Your task: Copy the items from the line containing "Find the location of a particular element. This" down to the line containing "chevron-down-icon is located", both included, substituting "image" for "screenshot" and changing nothing else. Omit the pictures from your copy.

Extracted records:
------------------------------------------------------------
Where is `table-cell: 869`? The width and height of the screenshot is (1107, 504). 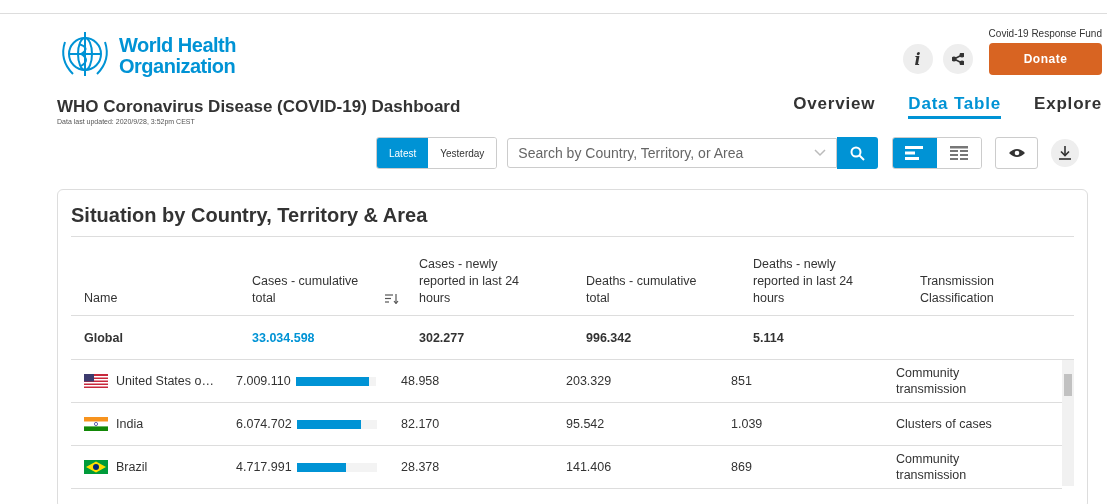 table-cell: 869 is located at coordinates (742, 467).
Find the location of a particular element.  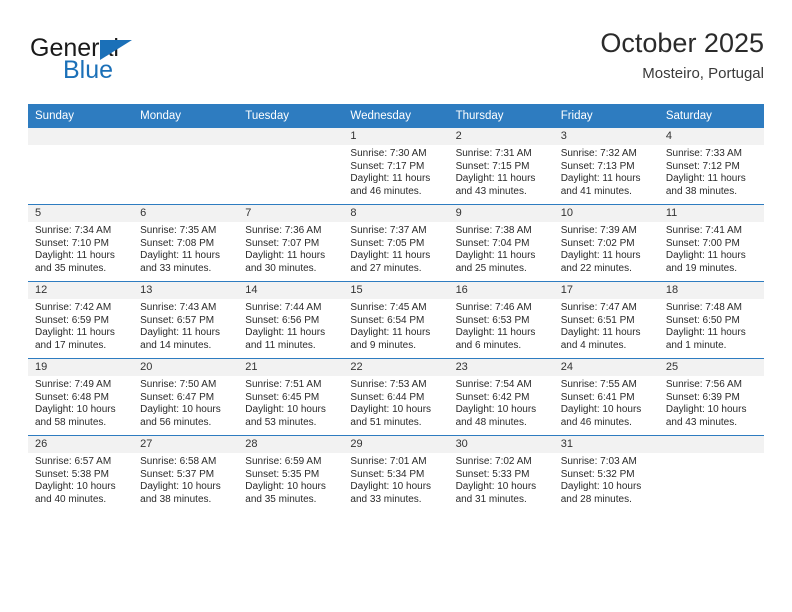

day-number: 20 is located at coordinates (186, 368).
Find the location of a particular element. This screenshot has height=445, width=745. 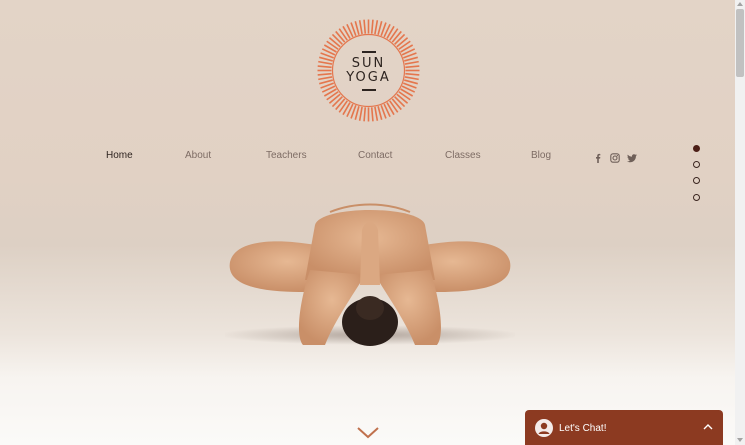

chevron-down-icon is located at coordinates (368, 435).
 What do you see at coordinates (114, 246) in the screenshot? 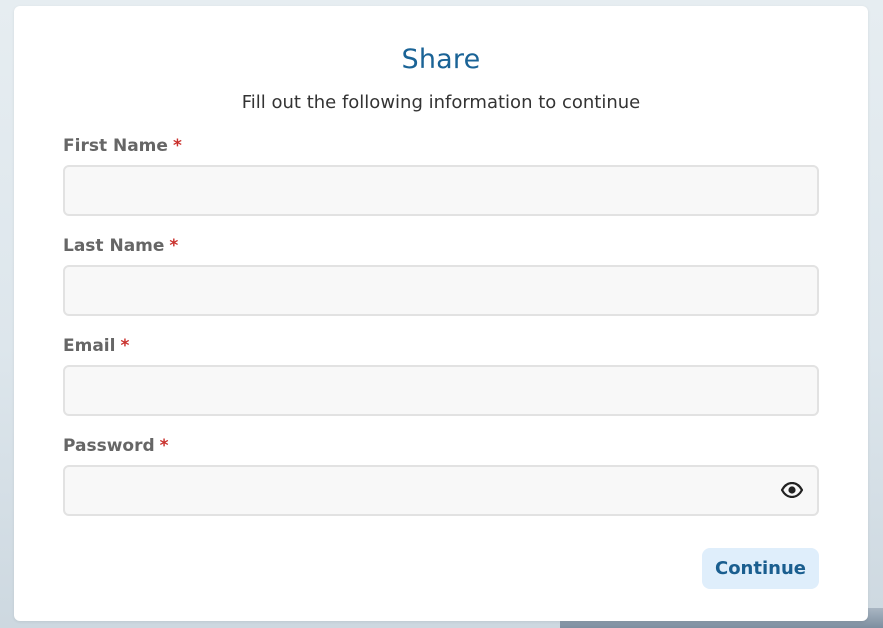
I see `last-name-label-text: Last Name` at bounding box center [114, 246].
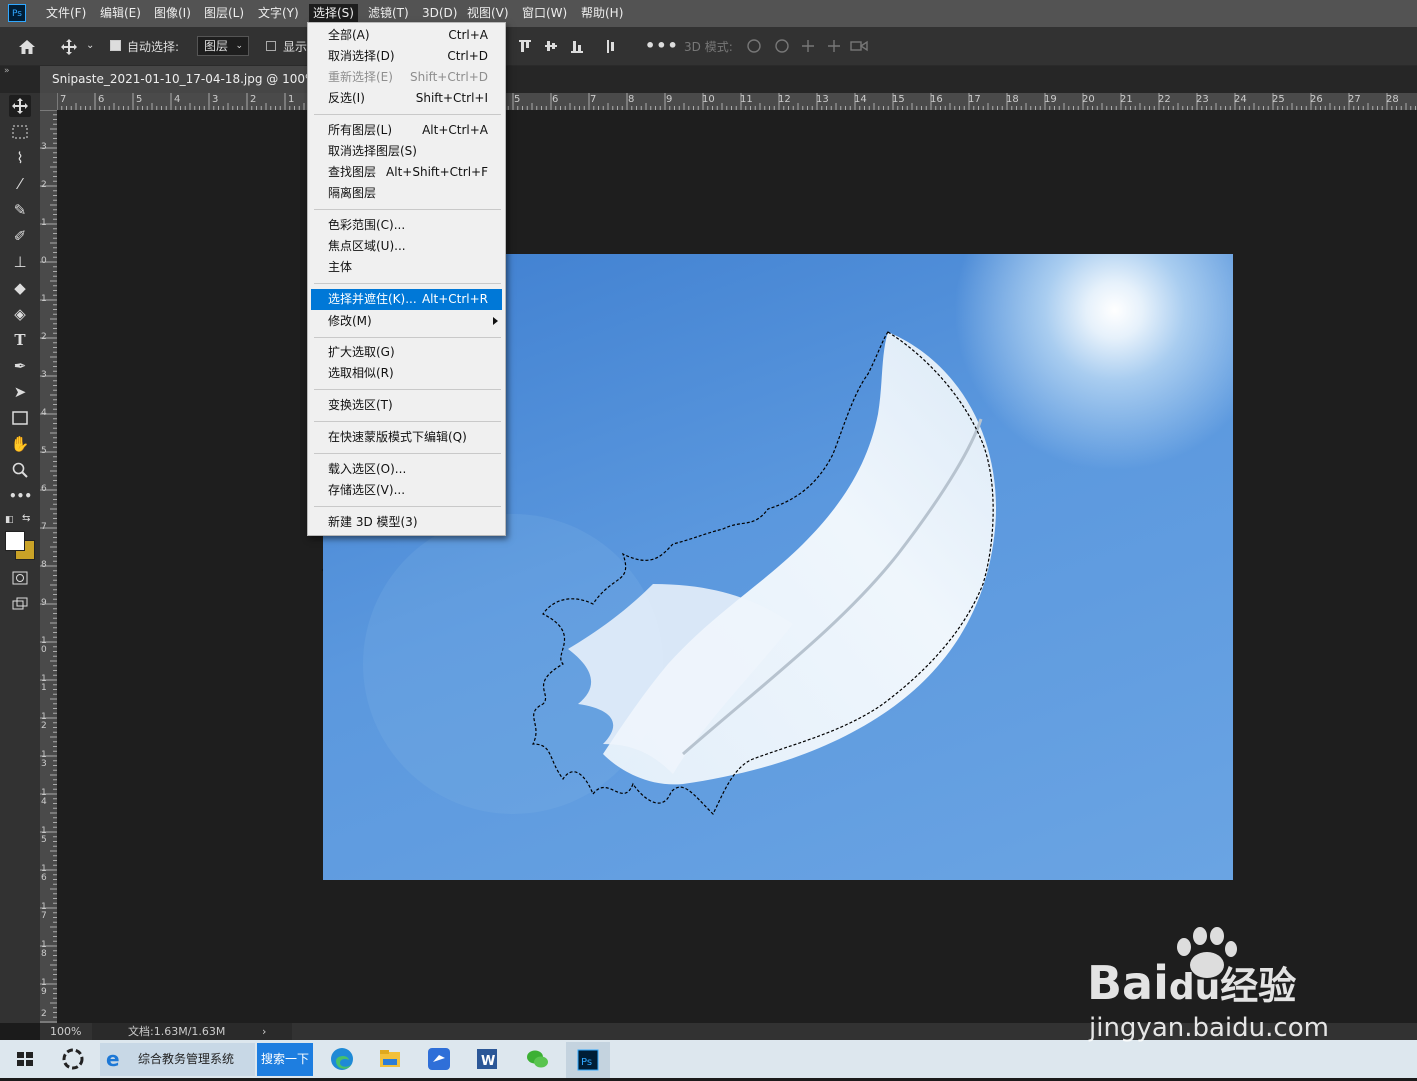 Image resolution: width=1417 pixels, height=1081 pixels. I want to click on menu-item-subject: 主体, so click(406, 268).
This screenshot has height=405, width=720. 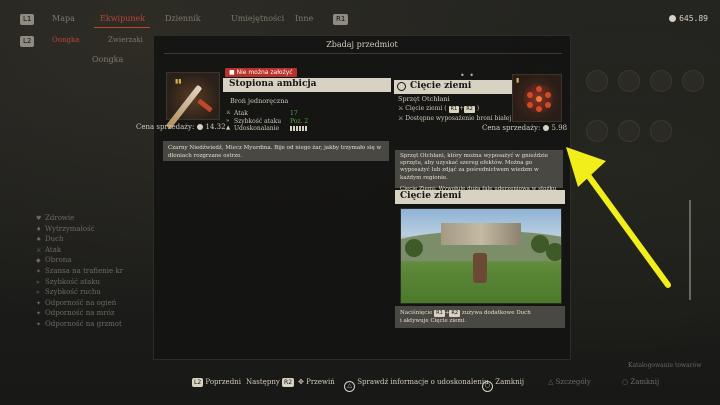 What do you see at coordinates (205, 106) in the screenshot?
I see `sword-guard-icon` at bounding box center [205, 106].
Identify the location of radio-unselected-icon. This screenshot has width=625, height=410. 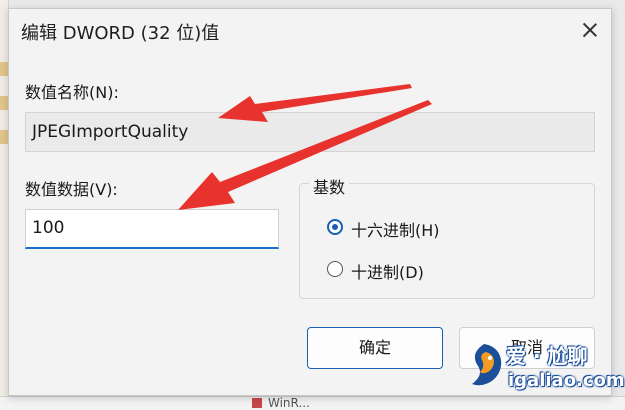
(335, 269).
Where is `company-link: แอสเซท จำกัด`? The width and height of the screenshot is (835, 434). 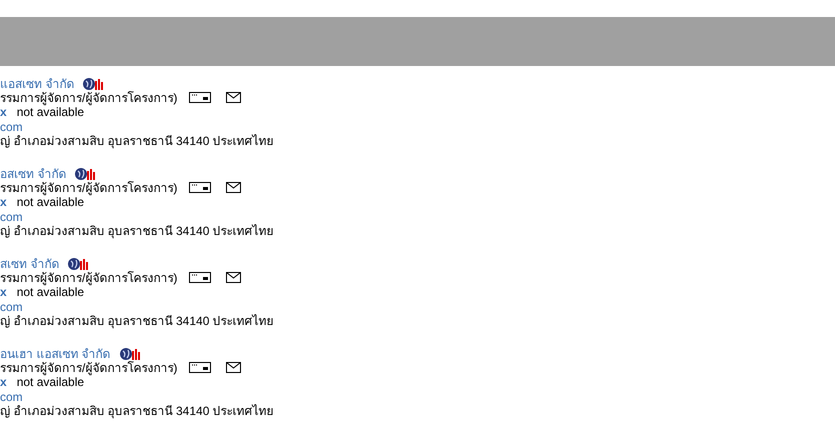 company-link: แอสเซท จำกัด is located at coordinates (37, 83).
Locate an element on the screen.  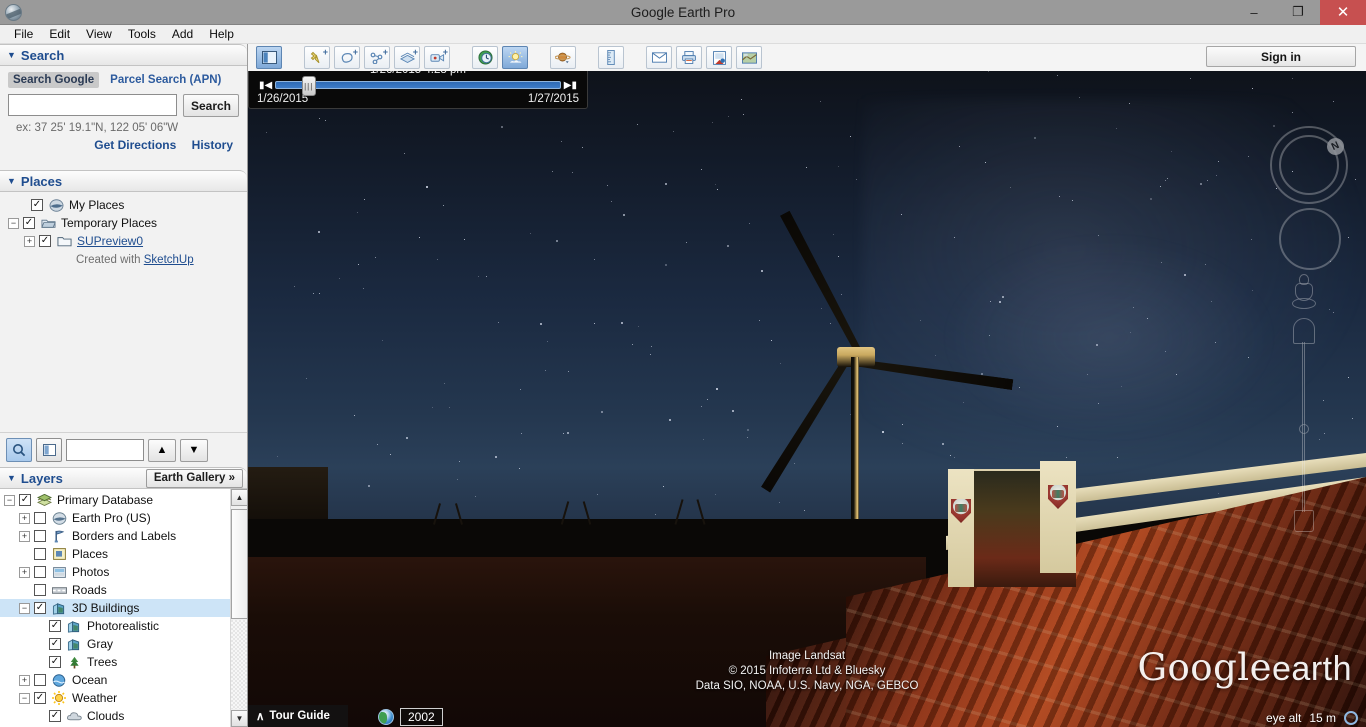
------------------------------------------------------------
Output:
Find the location of a particular element. This image has height=445, width=745. 

chevron-down-icon is located at coordinates (368, 435).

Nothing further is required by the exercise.